Abstract

Nowadays, drones are not just deployed for defense and military establishments, but they are widely used in many applications such as natural disaster monitoring, soil and crop analysis, road and traffic surveillance, and consumer product delivery. Some information, such as drone identification and flight modes, can be transmitted to other drones. This information can be shared between drones by using radio frequency (RF) signals and through 5G networks. Recently, few studies have been proposed to use deep neural networks (DNNs) on RF signals for identifying drones and detecting their flight modes, such as off, on and connected, flying, hovering, and video recording. However, transmitting RF signals between drones and 5G nodes needs to be secure and decentralized; in addition, the performance of identification and detection needs to be more accurate. In this article, we introduce a framework that combines a blockchain with a deep recurrent neural network (DRNN) and edge computing for 5G-enabled drone identification and flight mode detection.

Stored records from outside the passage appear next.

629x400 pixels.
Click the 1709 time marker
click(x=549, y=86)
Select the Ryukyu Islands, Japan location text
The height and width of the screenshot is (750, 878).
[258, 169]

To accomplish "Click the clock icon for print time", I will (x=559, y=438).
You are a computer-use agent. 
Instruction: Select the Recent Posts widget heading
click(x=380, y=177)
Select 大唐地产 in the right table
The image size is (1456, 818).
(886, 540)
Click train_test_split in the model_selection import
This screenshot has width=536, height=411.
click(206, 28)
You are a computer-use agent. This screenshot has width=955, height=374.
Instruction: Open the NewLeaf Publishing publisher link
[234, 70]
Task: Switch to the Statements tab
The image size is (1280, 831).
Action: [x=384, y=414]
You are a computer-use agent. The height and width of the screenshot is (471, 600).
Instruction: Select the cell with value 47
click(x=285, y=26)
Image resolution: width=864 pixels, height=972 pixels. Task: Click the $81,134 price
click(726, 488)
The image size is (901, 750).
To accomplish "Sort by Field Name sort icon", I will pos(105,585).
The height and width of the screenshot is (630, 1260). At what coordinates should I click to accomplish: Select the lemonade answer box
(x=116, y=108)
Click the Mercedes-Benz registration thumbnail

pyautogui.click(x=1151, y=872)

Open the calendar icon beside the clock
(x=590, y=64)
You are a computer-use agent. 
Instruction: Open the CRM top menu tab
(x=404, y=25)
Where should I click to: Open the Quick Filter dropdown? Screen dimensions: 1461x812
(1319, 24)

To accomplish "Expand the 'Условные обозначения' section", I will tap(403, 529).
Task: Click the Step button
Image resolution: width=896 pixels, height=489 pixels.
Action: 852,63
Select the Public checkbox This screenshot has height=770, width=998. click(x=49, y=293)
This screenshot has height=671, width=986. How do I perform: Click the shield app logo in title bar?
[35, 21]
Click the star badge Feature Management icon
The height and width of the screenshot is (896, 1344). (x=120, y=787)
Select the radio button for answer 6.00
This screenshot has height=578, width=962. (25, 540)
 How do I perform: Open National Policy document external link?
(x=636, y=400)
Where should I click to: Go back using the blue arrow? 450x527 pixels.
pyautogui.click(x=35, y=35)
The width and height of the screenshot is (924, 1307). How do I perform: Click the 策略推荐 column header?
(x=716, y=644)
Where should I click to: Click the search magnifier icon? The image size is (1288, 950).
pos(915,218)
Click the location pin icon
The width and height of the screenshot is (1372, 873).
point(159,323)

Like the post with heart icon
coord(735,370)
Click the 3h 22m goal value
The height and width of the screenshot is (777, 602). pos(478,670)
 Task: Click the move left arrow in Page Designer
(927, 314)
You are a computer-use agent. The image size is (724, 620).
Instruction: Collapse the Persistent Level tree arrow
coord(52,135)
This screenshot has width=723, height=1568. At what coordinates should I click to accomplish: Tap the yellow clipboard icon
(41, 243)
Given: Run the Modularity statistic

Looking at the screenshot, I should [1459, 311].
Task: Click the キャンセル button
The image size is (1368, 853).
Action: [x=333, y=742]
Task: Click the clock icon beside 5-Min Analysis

In the proposed framework, raw RF signals of different drones under several flight modes are remotely sensed and collected on a cloud server to train a DRNN model and then distribute the trained model on edge devices for detecting drones and their flight modes. Blockchain is used in the proposed framework for data integrity and securing data transmission. The DRNN model is evaluated on a public dataset, called DroneRF. Experimental evaluation results show that the DRNN model of the proposed framework can detect drones and their flight modes from real RF signals with high accuracy as compared to recent related work.